Job:
Take the stretch from the line containing "Task: Click the 上一步 previous step button" through the line containing "click(x=749, y=31)" and write those lines out again, substituting "Waist Size" for "Hip Size" and leaving everything else as it is.

Records for processing:
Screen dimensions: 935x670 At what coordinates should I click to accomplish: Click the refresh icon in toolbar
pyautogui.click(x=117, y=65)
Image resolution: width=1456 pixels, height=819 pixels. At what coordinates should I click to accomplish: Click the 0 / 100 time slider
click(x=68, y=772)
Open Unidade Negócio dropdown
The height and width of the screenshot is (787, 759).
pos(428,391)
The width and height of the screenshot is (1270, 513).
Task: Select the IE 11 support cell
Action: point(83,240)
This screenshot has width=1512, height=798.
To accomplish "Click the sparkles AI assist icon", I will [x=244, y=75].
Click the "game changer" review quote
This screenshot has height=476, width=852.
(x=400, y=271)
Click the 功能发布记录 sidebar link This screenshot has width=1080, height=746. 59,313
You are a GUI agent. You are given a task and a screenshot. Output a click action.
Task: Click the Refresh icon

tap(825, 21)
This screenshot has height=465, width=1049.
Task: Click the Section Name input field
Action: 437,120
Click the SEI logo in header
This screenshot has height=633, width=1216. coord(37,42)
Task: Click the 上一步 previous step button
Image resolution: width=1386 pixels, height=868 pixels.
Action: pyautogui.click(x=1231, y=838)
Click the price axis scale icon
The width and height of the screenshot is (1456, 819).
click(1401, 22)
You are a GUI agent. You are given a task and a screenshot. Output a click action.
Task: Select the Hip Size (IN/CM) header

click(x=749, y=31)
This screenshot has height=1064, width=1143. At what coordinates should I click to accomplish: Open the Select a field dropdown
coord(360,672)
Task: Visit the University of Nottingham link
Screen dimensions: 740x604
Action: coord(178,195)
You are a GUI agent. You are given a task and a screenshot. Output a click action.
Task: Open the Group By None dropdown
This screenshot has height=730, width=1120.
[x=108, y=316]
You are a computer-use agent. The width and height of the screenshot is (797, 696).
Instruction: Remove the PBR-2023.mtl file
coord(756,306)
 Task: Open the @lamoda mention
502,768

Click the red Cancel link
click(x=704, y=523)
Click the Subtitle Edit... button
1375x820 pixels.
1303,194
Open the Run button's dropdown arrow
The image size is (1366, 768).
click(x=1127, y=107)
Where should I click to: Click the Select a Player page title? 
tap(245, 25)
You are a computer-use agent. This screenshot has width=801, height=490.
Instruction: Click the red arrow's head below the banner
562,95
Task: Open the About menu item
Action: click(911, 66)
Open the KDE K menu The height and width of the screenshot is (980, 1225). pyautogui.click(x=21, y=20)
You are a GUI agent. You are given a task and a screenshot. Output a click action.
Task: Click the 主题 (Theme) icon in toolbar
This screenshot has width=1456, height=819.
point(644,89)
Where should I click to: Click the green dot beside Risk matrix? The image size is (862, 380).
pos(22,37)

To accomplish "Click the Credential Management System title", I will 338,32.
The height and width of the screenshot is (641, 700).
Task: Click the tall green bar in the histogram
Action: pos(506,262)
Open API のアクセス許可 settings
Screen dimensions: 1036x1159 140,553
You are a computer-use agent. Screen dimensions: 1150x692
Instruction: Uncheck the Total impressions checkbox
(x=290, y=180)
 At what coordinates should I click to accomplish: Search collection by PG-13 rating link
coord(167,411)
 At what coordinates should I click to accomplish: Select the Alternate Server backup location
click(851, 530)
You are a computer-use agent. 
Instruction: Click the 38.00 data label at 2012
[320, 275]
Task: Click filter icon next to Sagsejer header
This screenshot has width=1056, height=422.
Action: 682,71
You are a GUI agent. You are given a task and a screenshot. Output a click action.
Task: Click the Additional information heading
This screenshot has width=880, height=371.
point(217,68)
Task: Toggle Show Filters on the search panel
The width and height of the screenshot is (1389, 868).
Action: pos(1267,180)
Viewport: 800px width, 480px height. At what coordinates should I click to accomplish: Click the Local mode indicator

Response for this exercise:
Task: Click the 上一步 previous step button
Image resolution: width=1386 pixels, height=868 pixels.
Action: pyautogui.click(x=1231, y=838)
Click the price axis scale icon
The width and height of the screenshot is (1456, 819).
click(1401, 22)
You are a GUI agent. You are given a task and a screenshot. Output a click action.
Task: Select the Waist Size (IN/CM) header

click(x=749, y=31)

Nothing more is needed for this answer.